Hugh has responded on your "v2 RESEND":
https://lore.kernel.org/linux-mm/dae8ea77-2bc1-8ee9-b94b-207e2c8e1b8d@google.com/
> On 2024/9/6 上午9:16, liuye wrote:
> >
> >
> > On 2024/8/23 上午10:04, liuye wrote:
> >> I'm sorry to bother you about that, but it looks like the following email send 7 days ago,
> >> did not receive a response from you.

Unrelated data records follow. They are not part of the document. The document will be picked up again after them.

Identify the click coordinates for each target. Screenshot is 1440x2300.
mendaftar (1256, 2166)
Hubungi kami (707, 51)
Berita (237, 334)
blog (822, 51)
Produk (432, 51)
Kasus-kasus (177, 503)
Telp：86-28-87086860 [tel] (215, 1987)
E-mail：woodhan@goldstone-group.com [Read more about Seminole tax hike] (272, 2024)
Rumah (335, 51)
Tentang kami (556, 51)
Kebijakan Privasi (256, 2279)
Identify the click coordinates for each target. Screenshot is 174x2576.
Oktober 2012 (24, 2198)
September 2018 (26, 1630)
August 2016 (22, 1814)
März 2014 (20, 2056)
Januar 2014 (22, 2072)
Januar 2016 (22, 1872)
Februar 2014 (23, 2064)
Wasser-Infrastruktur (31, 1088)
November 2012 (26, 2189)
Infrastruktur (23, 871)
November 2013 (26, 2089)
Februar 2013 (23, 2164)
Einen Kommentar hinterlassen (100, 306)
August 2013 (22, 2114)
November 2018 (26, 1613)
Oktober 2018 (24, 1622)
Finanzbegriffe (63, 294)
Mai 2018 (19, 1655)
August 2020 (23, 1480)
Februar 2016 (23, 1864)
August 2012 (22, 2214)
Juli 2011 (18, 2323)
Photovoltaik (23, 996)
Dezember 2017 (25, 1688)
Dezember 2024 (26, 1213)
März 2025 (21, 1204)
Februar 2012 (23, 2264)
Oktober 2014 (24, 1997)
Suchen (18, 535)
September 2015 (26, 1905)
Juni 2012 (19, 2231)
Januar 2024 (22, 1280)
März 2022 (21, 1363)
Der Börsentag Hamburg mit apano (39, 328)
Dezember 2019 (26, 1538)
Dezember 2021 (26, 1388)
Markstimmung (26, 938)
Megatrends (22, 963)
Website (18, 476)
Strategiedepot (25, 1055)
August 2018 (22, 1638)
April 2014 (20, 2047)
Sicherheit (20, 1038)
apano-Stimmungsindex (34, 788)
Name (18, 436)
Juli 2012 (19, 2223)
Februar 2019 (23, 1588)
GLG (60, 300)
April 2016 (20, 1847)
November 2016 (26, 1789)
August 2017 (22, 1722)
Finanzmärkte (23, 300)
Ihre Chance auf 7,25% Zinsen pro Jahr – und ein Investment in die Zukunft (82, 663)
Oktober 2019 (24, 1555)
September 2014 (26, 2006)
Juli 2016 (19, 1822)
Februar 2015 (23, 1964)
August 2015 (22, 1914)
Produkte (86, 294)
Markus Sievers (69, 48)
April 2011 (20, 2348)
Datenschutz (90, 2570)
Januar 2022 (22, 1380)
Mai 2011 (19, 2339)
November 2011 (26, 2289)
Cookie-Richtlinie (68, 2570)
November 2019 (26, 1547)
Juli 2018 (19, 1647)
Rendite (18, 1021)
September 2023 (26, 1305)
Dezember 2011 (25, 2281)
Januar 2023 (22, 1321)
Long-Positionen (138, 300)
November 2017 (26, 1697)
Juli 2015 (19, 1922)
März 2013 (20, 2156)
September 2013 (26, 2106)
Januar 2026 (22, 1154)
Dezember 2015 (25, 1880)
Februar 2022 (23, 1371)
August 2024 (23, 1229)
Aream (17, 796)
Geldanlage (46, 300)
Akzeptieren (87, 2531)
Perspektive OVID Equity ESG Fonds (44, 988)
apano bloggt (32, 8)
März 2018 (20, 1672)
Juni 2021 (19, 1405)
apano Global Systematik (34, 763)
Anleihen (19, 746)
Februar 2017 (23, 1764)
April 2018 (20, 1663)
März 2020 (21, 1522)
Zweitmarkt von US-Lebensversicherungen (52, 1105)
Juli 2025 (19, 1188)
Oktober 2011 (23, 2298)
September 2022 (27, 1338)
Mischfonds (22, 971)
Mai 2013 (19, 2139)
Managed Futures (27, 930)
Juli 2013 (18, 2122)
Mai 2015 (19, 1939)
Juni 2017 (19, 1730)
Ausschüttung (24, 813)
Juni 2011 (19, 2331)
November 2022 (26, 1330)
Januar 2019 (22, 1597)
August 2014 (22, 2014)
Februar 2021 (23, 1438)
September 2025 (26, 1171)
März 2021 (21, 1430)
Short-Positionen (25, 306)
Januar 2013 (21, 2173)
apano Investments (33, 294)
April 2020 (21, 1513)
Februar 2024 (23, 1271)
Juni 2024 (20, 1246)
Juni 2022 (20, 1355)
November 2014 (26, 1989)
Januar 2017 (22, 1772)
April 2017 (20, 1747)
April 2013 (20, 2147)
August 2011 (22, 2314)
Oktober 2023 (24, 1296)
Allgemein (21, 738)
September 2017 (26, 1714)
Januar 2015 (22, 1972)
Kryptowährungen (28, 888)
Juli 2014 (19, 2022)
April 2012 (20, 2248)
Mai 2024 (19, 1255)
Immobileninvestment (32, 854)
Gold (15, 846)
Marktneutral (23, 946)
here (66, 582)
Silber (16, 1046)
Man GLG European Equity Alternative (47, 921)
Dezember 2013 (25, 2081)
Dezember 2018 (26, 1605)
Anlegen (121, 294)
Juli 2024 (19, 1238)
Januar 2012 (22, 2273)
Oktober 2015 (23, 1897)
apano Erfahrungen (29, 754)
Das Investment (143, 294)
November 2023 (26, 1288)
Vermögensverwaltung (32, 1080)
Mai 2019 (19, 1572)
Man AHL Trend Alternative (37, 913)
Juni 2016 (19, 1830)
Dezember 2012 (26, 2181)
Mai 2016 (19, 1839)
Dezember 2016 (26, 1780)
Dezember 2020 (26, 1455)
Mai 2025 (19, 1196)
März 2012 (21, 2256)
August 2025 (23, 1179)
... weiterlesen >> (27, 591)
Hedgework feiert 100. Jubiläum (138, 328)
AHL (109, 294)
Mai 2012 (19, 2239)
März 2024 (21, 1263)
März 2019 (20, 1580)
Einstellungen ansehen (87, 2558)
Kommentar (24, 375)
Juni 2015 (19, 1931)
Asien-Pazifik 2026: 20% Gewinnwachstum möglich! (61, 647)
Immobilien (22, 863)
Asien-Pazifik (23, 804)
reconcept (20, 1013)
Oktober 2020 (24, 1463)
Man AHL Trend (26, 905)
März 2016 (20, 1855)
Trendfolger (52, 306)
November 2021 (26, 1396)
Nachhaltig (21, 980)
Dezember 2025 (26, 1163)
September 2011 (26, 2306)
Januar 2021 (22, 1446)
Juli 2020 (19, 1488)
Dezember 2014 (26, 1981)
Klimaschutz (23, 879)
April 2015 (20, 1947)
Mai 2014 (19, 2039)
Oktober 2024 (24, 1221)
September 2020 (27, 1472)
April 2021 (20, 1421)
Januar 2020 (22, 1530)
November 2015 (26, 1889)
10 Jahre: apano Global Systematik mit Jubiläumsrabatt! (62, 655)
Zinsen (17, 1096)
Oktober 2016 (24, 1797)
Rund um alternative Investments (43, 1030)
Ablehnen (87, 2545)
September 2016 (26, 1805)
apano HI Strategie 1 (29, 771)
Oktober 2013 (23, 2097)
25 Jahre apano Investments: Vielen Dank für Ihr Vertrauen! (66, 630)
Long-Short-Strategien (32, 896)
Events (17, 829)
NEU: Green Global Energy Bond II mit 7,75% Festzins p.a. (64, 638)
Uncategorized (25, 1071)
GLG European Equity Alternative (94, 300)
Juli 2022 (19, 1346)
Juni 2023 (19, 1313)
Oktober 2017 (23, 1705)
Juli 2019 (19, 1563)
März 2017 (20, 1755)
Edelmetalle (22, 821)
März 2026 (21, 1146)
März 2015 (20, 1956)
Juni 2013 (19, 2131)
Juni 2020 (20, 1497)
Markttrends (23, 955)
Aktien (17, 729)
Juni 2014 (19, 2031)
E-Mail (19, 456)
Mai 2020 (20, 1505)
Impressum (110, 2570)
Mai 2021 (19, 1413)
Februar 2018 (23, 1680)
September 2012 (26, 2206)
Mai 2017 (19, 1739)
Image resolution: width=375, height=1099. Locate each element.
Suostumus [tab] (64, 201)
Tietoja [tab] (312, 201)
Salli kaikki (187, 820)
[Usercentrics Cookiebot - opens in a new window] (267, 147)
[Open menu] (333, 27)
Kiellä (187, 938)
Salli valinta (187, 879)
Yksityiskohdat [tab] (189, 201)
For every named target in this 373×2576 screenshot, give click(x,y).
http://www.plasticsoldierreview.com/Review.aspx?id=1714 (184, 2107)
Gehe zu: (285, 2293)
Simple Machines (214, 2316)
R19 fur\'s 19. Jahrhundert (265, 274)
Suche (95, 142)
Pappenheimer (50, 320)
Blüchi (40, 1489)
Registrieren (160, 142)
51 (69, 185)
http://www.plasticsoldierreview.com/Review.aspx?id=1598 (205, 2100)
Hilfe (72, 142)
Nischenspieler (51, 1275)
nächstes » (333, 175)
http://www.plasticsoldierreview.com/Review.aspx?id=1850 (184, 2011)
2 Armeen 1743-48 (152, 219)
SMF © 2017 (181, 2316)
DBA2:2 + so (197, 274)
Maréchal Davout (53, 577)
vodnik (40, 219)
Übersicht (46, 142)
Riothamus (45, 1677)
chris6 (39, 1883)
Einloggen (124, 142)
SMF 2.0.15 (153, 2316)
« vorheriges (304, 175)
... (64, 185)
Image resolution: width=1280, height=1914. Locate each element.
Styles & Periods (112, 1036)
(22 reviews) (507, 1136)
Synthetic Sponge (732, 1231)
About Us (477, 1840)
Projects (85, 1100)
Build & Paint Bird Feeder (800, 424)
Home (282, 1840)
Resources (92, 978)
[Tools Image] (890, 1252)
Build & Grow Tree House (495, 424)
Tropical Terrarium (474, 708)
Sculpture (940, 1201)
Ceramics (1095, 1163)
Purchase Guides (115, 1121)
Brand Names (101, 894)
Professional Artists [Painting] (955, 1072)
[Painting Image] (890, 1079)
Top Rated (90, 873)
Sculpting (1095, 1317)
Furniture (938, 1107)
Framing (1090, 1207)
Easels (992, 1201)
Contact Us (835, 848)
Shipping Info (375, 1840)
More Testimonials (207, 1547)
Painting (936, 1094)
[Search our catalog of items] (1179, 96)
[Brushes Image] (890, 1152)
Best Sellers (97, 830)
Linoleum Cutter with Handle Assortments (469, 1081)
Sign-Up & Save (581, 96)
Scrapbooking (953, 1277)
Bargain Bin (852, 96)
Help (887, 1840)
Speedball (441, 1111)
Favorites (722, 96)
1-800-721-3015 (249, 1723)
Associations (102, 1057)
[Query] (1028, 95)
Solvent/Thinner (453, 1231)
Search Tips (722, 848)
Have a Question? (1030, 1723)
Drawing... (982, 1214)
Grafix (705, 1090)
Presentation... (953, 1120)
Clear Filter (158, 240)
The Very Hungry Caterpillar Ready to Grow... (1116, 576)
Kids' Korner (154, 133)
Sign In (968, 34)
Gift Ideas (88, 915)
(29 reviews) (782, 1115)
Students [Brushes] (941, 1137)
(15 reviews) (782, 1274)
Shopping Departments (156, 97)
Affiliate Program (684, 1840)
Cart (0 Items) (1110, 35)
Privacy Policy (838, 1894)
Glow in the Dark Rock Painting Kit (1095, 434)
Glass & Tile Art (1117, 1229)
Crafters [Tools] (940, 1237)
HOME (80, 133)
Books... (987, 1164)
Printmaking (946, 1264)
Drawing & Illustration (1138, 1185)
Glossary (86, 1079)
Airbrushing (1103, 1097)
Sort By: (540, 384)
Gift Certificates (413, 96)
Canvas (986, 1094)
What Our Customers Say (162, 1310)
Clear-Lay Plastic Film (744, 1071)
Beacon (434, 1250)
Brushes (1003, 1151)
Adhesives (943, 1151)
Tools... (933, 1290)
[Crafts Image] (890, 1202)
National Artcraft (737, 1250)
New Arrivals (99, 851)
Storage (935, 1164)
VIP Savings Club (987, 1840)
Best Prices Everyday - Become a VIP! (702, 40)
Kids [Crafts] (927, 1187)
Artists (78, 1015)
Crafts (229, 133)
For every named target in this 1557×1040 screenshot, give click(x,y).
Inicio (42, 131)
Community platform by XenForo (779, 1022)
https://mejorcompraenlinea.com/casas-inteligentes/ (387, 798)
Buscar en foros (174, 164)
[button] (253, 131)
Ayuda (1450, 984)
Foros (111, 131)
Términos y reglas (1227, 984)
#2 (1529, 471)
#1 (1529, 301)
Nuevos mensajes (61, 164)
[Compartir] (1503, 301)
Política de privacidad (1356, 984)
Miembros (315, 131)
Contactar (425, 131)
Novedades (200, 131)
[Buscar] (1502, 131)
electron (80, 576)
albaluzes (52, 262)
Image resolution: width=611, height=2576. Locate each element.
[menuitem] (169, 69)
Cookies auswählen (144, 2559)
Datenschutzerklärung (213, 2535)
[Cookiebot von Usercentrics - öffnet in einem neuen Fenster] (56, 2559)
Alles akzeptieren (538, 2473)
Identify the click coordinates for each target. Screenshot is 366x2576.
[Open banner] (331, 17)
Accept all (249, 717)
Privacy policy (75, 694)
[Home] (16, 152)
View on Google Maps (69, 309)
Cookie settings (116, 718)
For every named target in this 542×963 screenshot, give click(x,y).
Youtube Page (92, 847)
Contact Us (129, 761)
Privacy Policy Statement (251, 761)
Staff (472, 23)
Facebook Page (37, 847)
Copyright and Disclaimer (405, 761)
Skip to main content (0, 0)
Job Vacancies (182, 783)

Do you mind having a look at this
> >> when you have a bit of free time please?
> >>
> >>>>> Fixes: b2e18757f2c9 ("mm, vmscan: begin reclaiming pages on a per-node basis")
> >>>>
> >>>> Merged in 2016.
> >>>>
> >>>> Under what circumstances does it occur?
> >>>
> >>> User processe are requesting a large amount of memory and keep page active.
> >>> Then a module continuously requests memory from ZONE_DMA32 area.
> >>> Memory reclaim will be triggered due to ZONE_DMA32 watermark alarm reached.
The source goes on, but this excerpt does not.